A combination of small pieces from comments on another site
Doesn't have to be complicated.
I can sum up the entire thing in one sentence:
If your starter line for a rail network is really bad, you will never get a chance to build your full network, so you'd better make sure your starter line is attractive to a lot of people.
All of the rest of the talk is just explaining WHY this system doesn't qualify (and the 2000 light rail line DID). (For instance, transfers to shuttle buses to get to downtown, UT, capitol = unattractive).
Transfers and whatnot
Experience in other cities has shown that requiring a bus transfer at the end of a rail trip drastically reduces the number of "choice" commuters who will take the transit trip. This is something that's well-enough known in transit circles that arguing with it is akin to asking a geographer to prove that the Earth isn't flat. (In other words, it's common-enough knowledge that people don't even bother to prove it anymore).
The current express buses are, to me, a bit BETTER than the ASG plan. Yes, they're stuck in traffic on both Mopac AND the city streets; but they allow two-seat travel (car, then bus). The ASG plan is a three-seat trip (car, then train, then bus) *AND* the last portion is stuck in traffic.
It's important to emphasize again that your transit "spine" (i.e. the highest-capacity route) must deliver a bunch of passengers to within walking distance of their destination to be successful. Once you have a few of these, you can start talking transfers, but even then, the transfers to shuttle-bus will always do much worse than transfers to light-rail (for instance, Dallas' commuter rail line from Fort Worth ties into the DART light-rail system. Since DART's been on the ground for a long time now attracting its own choice commuters, people are more willing to transfer to it than they would have been to shuttle-buses or even a brand-new rail line).
The "incented somehow" talk is basically the point of using rail - get around the traffic rather than being stuck in it in a bus. That's why the 2000 light-rail plan was such a good starter line (and note: the citizens of Austin passed it; which is something that almost never happens the first time in a rail election) - it used existing separate rail ROW up to Lamar/Airport; then travelled in-street for the last 4 miles or so in order to drop people off where they actually want to go.
In this political climate, the only "incentive" you can promise with transit is reliability/speed - and the ASG plan craps all over this with the shuttle transfer.

REQUIRED WORK:
1 > In the text on rail starter lines, rewrite the part from "A combination of" to "lot of people.", putting "first line" in place of "starter line".
2 > According to the text on rail starter lines, what three legs make up a trip under the ASG plan?

DATASET CONTENT:
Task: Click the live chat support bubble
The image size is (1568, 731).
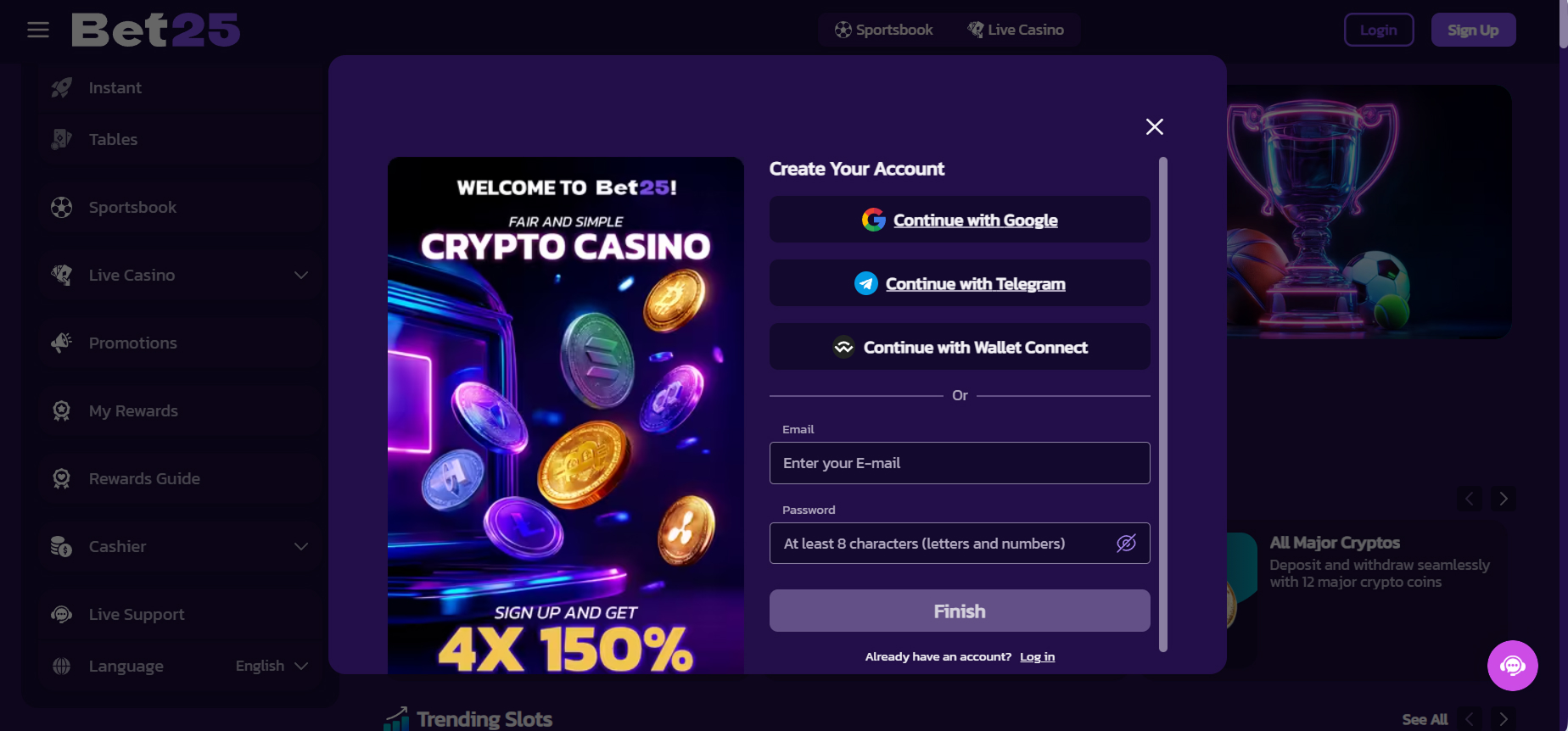Action: [x=1512, y=666]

RESULTS BY TASK:
1 >
A combination of small pieces from comments on another site
Doesn't have to be complicated.
I can sum up the entire thing in one sentence:
If your first line for a rail network is really bad, you will never get a chance to build your full network, so you'd better make sure your first line is attractive to a lot of people.

2 > Car, then train, then bus.